Uma investigação recente revelou que qualquer utilizador comum de um computador com macOS pode contornar e desligar ferramentas de segurança corporativa de forma totalmente silenciosa. O processo pode ser feito sem exigir uma palavra-passe de administrador, sem explorar o núcleo do sistema e sem deixar rastos nos registos de eventos. A descoberta foi detalhada pela Infosecurity Magazine, alertando para uma fragilidade preocupante nos ambientes empresariais.
A vulnerabilidade, descoberta pelos investigadores da XM Cyber, afeta soluções de deteção de ameaças e de gestão de dispositivos altamente populares no mercado corporativo. Para as equipas de tecnologias de informação em Portugal que gerem frotas de equipamentos da Apple, isto representa um risco claro de ameaça interna, onde um funcionário mal-intencionado com acesso base pode desligar a sua própria monitorização sem disparar alarmes nas consolas centrais da organização.
O mecanismo XPC e a origem do problema
Para compreender esta falha, é necessário olhar para a forma como o sistema da Apple organiza as suas aplicações. Muitos programas dividem-se numa interface visível e num processo que corre em segundo plano com privilégios elevados para executar ações sensíveis. Estas duas partes comunicam através de um canal interno designado por XPC, que confia nas mensagens recebidas desde que o componente emissor apresente a assinatura digital correta.
O grande problema reside no facto de o macOS guardar esta verificação num cache temporário. Quando uma aplicação legítima é aberta e a sua assinatura confirmada, o sistema regista essa confiança e não volta a reavaliá-la de forma imediata. É precisamente esta janela de confiança desatualizada que permite a execução de todo o ataque.
Como a exploração acontece na prática
O método de intrusão inicia-se quando um indivíduo abre uma aplicação legítima e assinada, levando o sistema a registar esse processo como confiável. Imediatamente a seguir, a estrutura interna da aplicação é alterada para injetar um ficheiro de interface malicioso, conhecido tecnicamente como NIB.
Este processo modificado passa a operar dentro do contexto de confiança da aplicação original. Com este acesso camuflado, o código malicioso consegue comunicar com o processo privilegiado em segundo plano e invocar funções internas sensíveis, como o encerramento de extensões de rede, levando o software de segurança a desativar-se a si próprio por confiar em quem está a fazer o pedido. Como abusa de um comportamento nativo, a técnica passa completamente despercebida aos filtros habituais.

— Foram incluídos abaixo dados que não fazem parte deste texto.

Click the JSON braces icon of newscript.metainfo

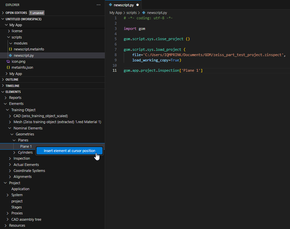coord(11,49)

Correções e fabricantes afetados pela vulnerabilidade
A XM Cyber testou a eficácia desta técnica contra ferramentas reais no mercado de cibersegurança. No caso do sensor Falcon da CrowdStrike, foi possível descarregar completamente a defesa a partir de uma conta normal, interrompendo a visibilidade da rede e dos processos. A empresa já confirmou o cenário, recompensou o investigador e adicionou novas proteções em todas as versões suportadas do sensor para o sistema da Apple. O software de gestão da Kandji também foi alvo da mesma prova de conceito, tendo a debilidade recebido o identificador CVE-2026-39118 antes de ser corrigida.
A solução técnica para os programadores existe nativamente desde a versão 13 do sistema operativo, bastando verificar a identidade real de quem tenta comunicar pelo canal XPC no momento exato da ligação, em vez de depender da memória em cache. Para ajudar a comunidade, o investigador Hillel Pinto desenvolveu a ferramenta de código aberto XPC Hunter, que será apresentada na conferência de segurança Black Hat US em agosto, permitindo varrer ativamente o sistema em busca de aplicações que ainda apresentem interfaces vulneráveis.